Published: 08:17 PM, 09 July 2019
Relations between the two neighbors dipped to a new low last month following violent protests in the Georgian capital sparked by a Russian lawmaker's appearance at the country's parliament. Putin promptly banned direct flights between the two countries, citing security concerns for Russian holidaymakers.
Tensions escalated further on Sunday when a host on Georgia's independent Rustavi 2 television station unleashed a stream of profanities about Putin and his parents in a live broadcast.
Georgian officials quickly denounced the rant, describing it as another attempt by the opposition to deepen the rift with Moscow, but the Russian State Duma voted earlier on Tuesday to urge the government to consider trade restrictions against Georgia in response to the TV rant.

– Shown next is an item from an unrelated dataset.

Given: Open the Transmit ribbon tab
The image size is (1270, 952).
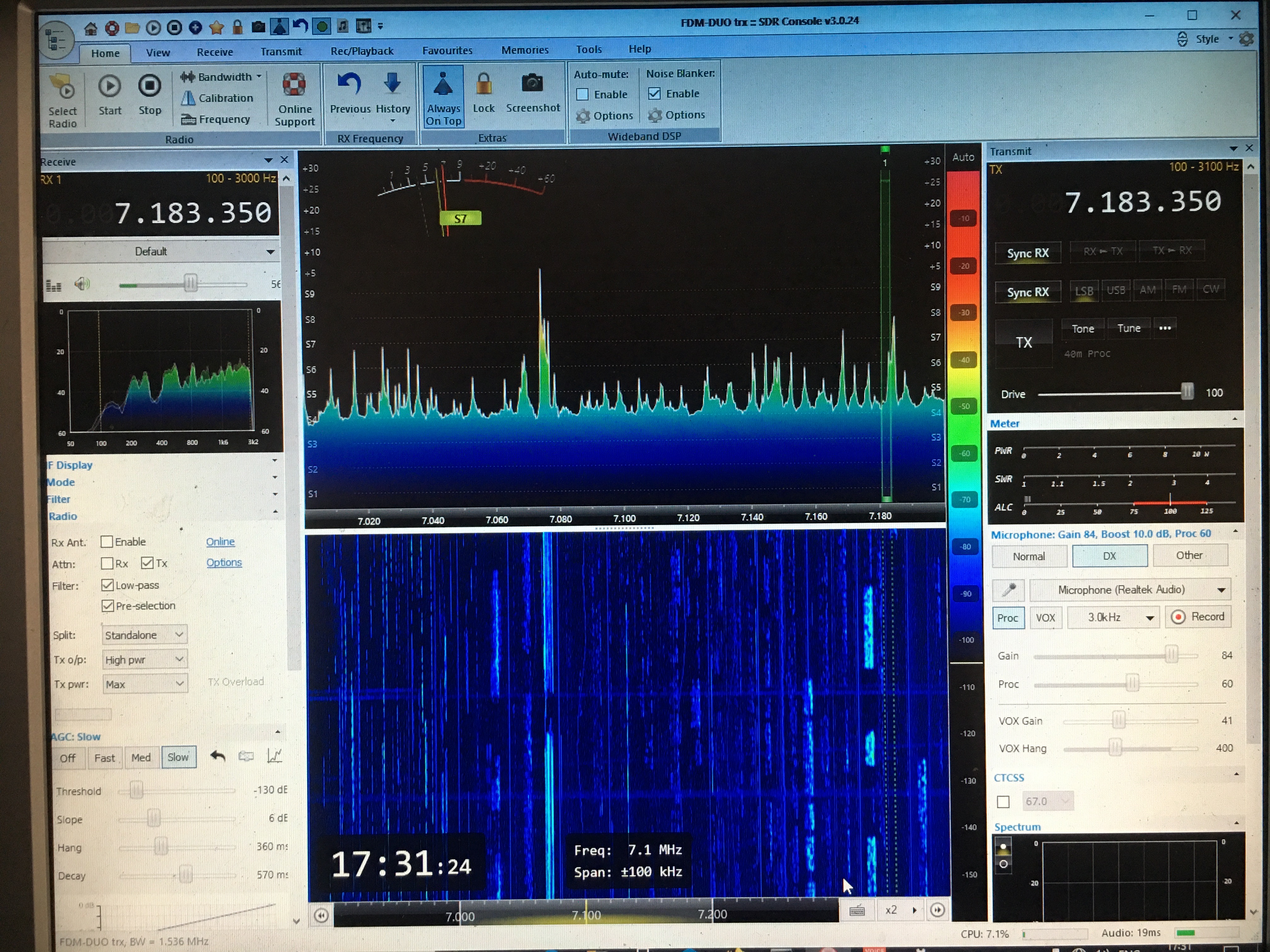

Putin, however, showed willingness to alleviate the crisis, saying that he opposes the proposed restrictions.
"I wouldn't do it out of my respect for the Georgian nation," Putin said in televised remarks. "For the sake of restoring our ties, I wouldn't do anything to hurt our relations."
He dismissed the Georgian TV host as "some scumbag" who should not be taken seriously.
Russia and Georgia fought a brief war in 2008, after which Russia recognized the independence of two of Georgia's breakaway republics. Georgia in recent years has hosted more than 1 million Russian travelers a year, enjoying the lush seaside or the green mountains despite Georgia's animosity toward the Kremlin and its policies.
Russian politicians earlier this week called for a ban on Georgian wine and mineral water exports — a measure Russia last imposed in 2006 following another political spat. The ban was lifted six years later.